日本ウズベキスタンビジネスフォーラムを東京で開催

(ウズベキスタン、日本)

欧州ロシアCIS課

2019年12月17日

ジェトロは12月16日、在日ウズベキスタン大使館と共催で、東京都内で「日本ウズベキスタンビジネスフォーラム」を開催した。フォーラムは、ウズベキスタンのシャフカト・ミルジヨエフ大統領の訪日の機を捉えて実施したもの。日本側、ウズベキスタン側合わせて約560人の官民関係者が参加した。

ウズベキスタンのサルドル・ウムルザコフ投資貿易相は、冒頭のあいさつで「今回のイベントは歴史的な出来事」と評し、ミルジヨエフ大統領による経済改革の下で、外国為替規制の緩和、税制改革などが立て続けに行われ、外国企業との合弁企業設立が倍増したと指摘。世界銀行、アジア開発銀行(ADB)などによる、5%超の堅調な経済成長予測に触れ、ビジネス環境改善の実績と展望を強調した。

写真 ウズベキスタンのサルドル・ウムルザコフ投資貿易相によるスピーチの様子(ジェトロ撮影)

ウズベキスタンのサルドル・ウムルザコフ投資貿易相によるスピーチの様子(ジェトロ撮影)

日本ウズベキスタン友好議員連盟会長の麻生太郎副総理兼財務相は、自身が1997年に日本の閣僚として初めてウズベキスタンを訪問した際のエピソードを紹介。日本人捕虜が建設に従事したタシケントのナボイ劇場が、大地震に見舞われた際でも倒壊しなかったことや、故カリモフ大統領の日本人に対する感情に触れ、非常に親日的で、かつ数千年の歴史を有する「中央アジアの雄」と呼べる国であるため、日本企業がビジネスを構築できる素地があると述べた。

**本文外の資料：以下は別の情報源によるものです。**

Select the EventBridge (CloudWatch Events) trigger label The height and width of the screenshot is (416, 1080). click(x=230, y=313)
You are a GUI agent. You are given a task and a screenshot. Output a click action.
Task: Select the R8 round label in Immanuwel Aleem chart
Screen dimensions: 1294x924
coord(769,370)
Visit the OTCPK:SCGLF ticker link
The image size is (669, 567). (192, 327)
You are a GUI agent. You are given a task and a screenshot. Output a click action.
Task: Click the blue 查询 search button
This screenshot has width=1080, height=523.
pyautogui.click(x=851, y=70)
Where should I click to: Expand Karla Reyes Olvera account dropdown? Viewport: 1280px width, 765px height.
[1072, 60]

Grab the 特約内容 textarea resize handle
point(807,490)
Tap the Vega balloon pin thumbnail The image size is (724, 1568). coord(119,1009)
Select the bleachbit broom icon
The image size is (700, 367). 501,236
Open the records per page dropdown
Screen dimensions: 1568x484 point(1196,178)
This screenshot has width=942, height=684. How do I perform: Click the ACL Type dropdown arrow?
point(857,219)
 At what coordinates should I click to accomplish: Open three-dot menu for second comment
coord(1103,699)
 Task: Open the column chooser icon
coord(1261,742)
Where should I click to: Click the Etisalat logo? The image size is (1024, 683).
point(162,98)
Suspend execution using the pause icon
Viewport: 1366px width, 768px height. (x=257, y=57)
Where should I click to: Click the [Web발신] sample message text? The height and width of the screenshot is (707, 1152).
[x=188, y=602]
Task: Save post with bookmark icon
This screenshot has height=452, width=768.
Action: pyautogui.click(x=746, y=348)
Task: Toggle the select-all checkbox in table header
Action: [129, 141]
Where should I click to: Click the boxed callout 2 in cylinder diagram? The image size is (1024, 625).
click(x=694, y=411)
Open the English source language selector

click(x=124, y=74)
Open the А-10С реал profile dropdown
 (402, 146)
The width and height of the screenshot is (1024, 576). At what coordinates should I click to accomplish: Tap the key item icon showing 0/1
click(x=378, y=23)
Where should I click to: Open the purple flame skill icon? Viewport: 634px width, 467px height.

ジェトロの佐々木伸彦理事長は、2000年にタシケント事務所を設立して以来、約20年間ウズベキスタンで活動していることを紹介。近年では、日本への現地バイヤーの招聘(しょうへい)、現地企業の日本の食品見本市への出展支援を行っているほか、「ビジネス短信」や同国の衣食住を取り上げたレポート「タシケントスタイル」を通じて、日本企業向けに現地情報の発信に注力していると説明した。

経済産業省通商政策局の杣谷晴久通商交渉官は、日本人へのビザ緩和によって、ウズベキスタンを訪問する日本人の数が2018年に1万7,000人だったものが、2019年には既に2万2,300人に達するなど前年を上回っており、日本人旅行客向けのホテル建設が進められていると述べた。経団連日本NIS経済委員会の朝田照男委員長(丸紅常任顧問)は、日本とウズベキスタンの2国間貿易高が2018年は前年比で5倍に達したと言及。他方、日本の対ウズベキスタン投資は現時点で限られているとし、ウズベキスタンの潜在力をいかに活用するかが課題と指摘した。

三菱商事タシケント事務所の佐野洋一所長は、同社が進める電力および肥料プラント案件を紹介。電力プラントではナボイ、タリマルジャンでのガスタービン供給、ナボイ、トゥラクルガンでの電力プラント建設工事のほか、研修を通じた人材育成、デジタル技術を活用した定期メンテナンスの最適化などを実施しているとし、肥料プラントでは、化学品製造会社ナボイアゾト向けの大規模アンモニア・尿素肥料製造プラント建設プロジェクトが進行中と述べた。

伊藤忠商事タシケント事務所の今泉徹所長は、ウズベキスタンの小中型バス・トラック大手サマルカンド自動車(サムアフト)との合弁プロジェクトを紹介。2007年からコンプリートノックダウン(CKD)部品を納入していたが、2015年に同社への出資を実施し、現在では輸出拡大に伴い、工場拡張を行っていると述べた。

フォーラムでは、全体セッションに続き、(1)燃料・エネルギー、化学、石油化学産業、(2)自動車産業、機械・設備、電気産業・医療機器、(3)食品、繊維・シルク産業、皮革産業、(4)インフラ建設、建材製造、観光の各分野の分科会が開催された。